__Text__
________

I’ll give the stages and my thoughts here but if you want a more detailed description of how to use the 12 Stages in writing romance, skip on over to Terry’s blog and read her wonderful post called the 12 Steps To Intimacy. 🙂
Believe it or not, I’ve always found it terribly hard to write sex scenes. I don’t mind talking about sex, as most readers of More Cowbell have noticed, but when it comes to my characters, I’ve been stymied by THE BIG SEXY, as we call in at my house.
WHY couldn’t I write a sex scene?
- I felt like a voyeur. Like I was intruding on a personal moment between my characters.
- Evidently I’m more prudish than I thought and it was embarrassing.
- What if my friends and family read this?!
- I found all of the “A” goes into “B” details boring to write.
The last one was the real key. I’m pretty well-practiced at overcoming fear. But boring is not a word I want associated with me and my writing. Plus, it’s a pretty good guarantee that if you’re bored with your sex scenes, your reader will be too. So…I was back to Square One where I wanted to tattoo, “I HATE SEX SCENES” on my forehead.
Enter Linda Howard.
Not only is she a warm, amazing lady but I LOVE the way she writes sex scenes. She is the very best at using sex as a plot device and her books are fast-paced and hot. My favorite of hers is Son of the Morning, but you pretty much can’t find a bad read with her.
When Linda came to our OCC/RWA meeting and gave her wonderful talk, lightbulbs went off for me. I began to understand why I found Janet Evanovich’s books so sexy, even though most of the sex happened off-screen. I started to understand why Nora Robert’s sex scenes are so hot, even though she rarely discusses how “A” goes into “B.”
My “a-ha” moment opened the door to how to get intimacy onto the page, and how to escalate the intimacy logically throughout a novel so the readers are satisfied. Below are the steps – use them wisely!
The 12 Stages of Physical Intimacy
1. Eye to body – this is the first “summing up” glance where one character notices the height, weight, dress code of another and registers an “overall impression.” A man will never approach a woman without this step and it’s important to get that first glimpse onto the page.
This step is why “the heroine studying herself in the mirror” is considered such a rookie writing mistake. We want to be in one character’s head when they see their fellow main character. Even if the glance is between two friends or business associates, this is the first step in building the emotional intimacy between them.
2. Eye to eye – the first step of active interaction between characters. There is a lot of tension to be found in eye contact and writers need to take a moment to get it on the page. Whether it’s a menacing stare or a long glance, you need to bring it to your reader. Remember, the point of view character needs to always be the person in the scene with the most to lose. When you bring up eye contact, make sure you’re in that vulnerable character’s head.
3. Voice to voice – once the two characters have met, they must speak. Who speaks first is important, as is what they say. What if one character touches the other before they speak? Whoa! Serious tension. It’s your story, so I’ll let you figure this out but think about how to get the most mileage from your scenes as you move through this chart.

________

__Given entries__
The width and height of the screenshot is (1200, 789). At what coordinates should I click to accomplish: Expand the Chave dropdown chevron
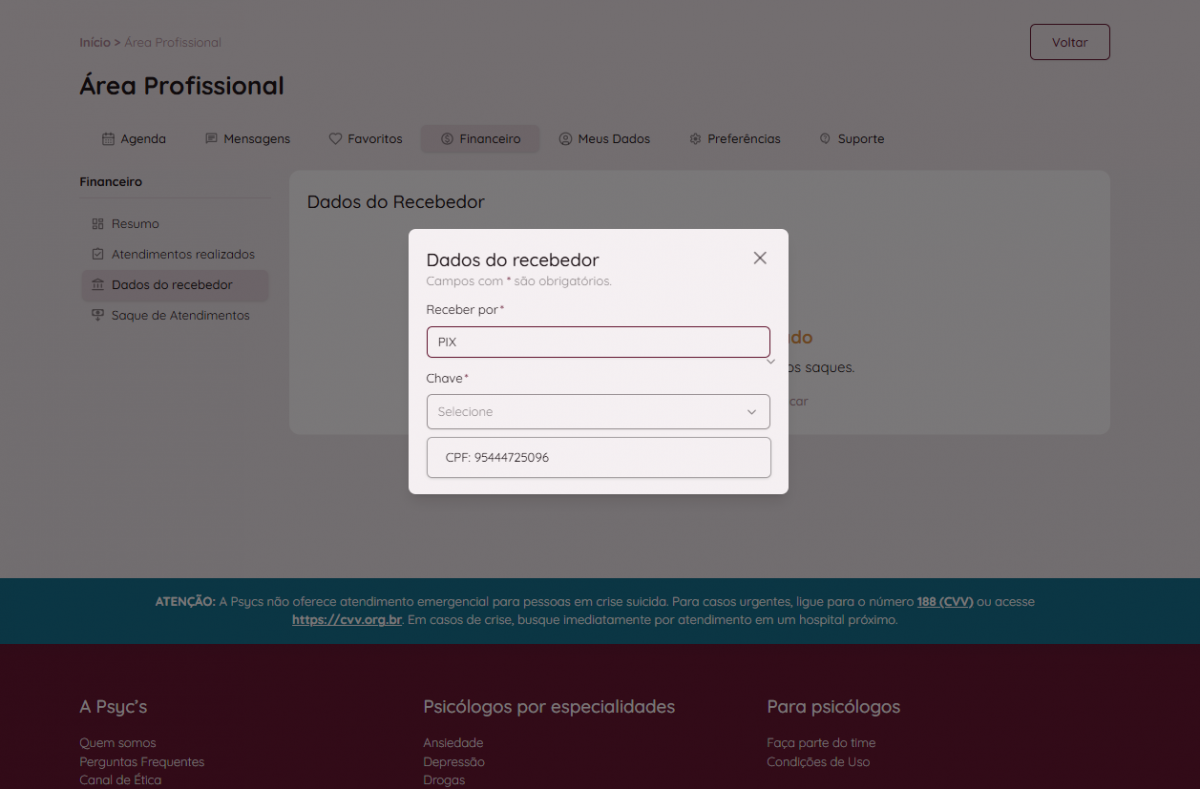[x=752, y=412]
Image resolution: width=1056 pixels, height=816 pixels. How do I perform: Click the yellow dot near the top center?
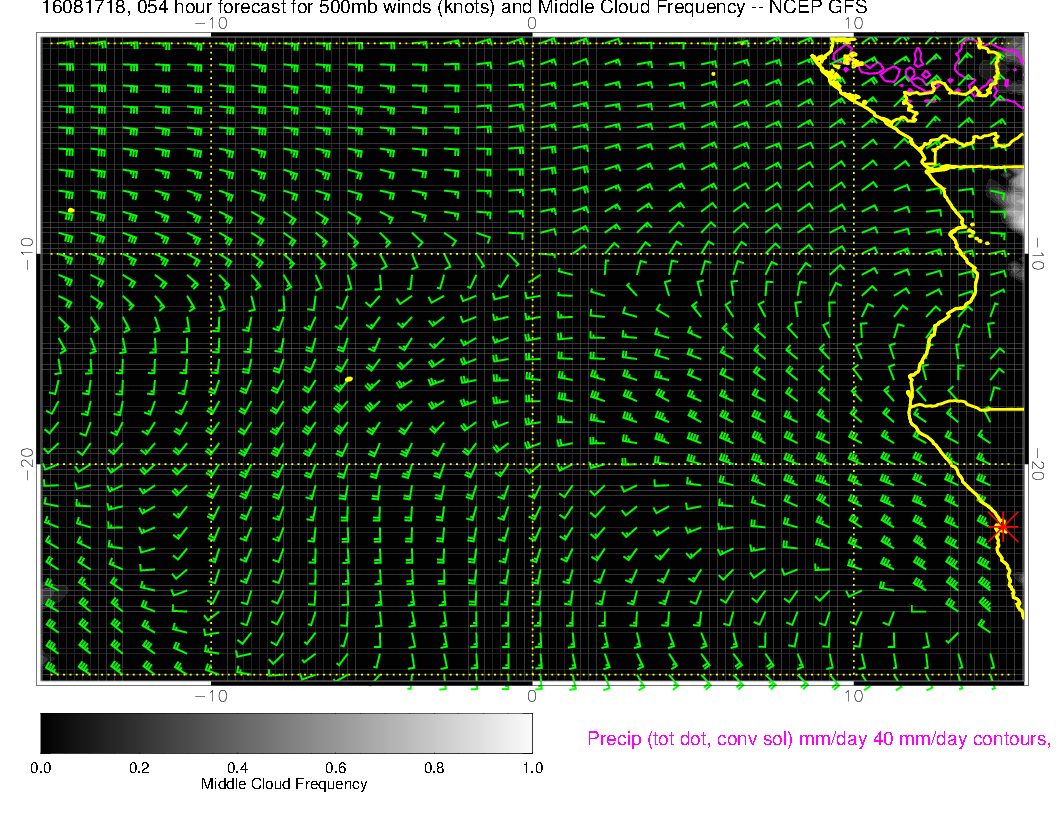click(712, 73)
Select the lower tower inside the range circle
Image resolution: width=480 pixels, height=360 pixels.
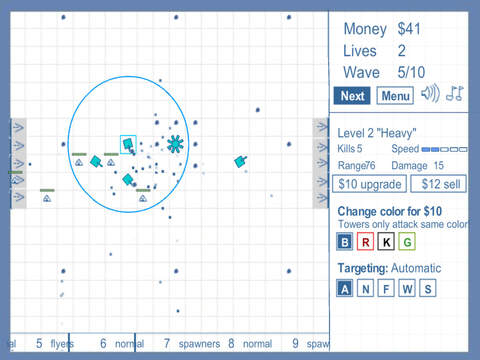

________

__Goals__
- a) In the romance-writing post, write out the passage between "- I felt like" and "on my forehead.", inclusive.
- b) According to the romance-writing post, which Linda Howard book is the writer's favorite?

__Written responses__
- a)
- I felt like a voyeur. Like I was intruding on a personal moment between my characters.
- Evidently I’m more prudish than I thought and it was embarrassing.
- What if my friends and family read this?!
- I found all of the “A” goes into “B” details boring to write.
The last one was the real key. I’m pretty well-practiced at overcoming fear. But boring is not a word I want associated with me and my writing. Plus, it’s a pretty good guarantee that if you’re bored with your sex scenes, your reader will be too. So…I was back to Square One where I wanted to tattoo, “I HATE SEX SCENES” on my forehead.

- b) Son of the Morning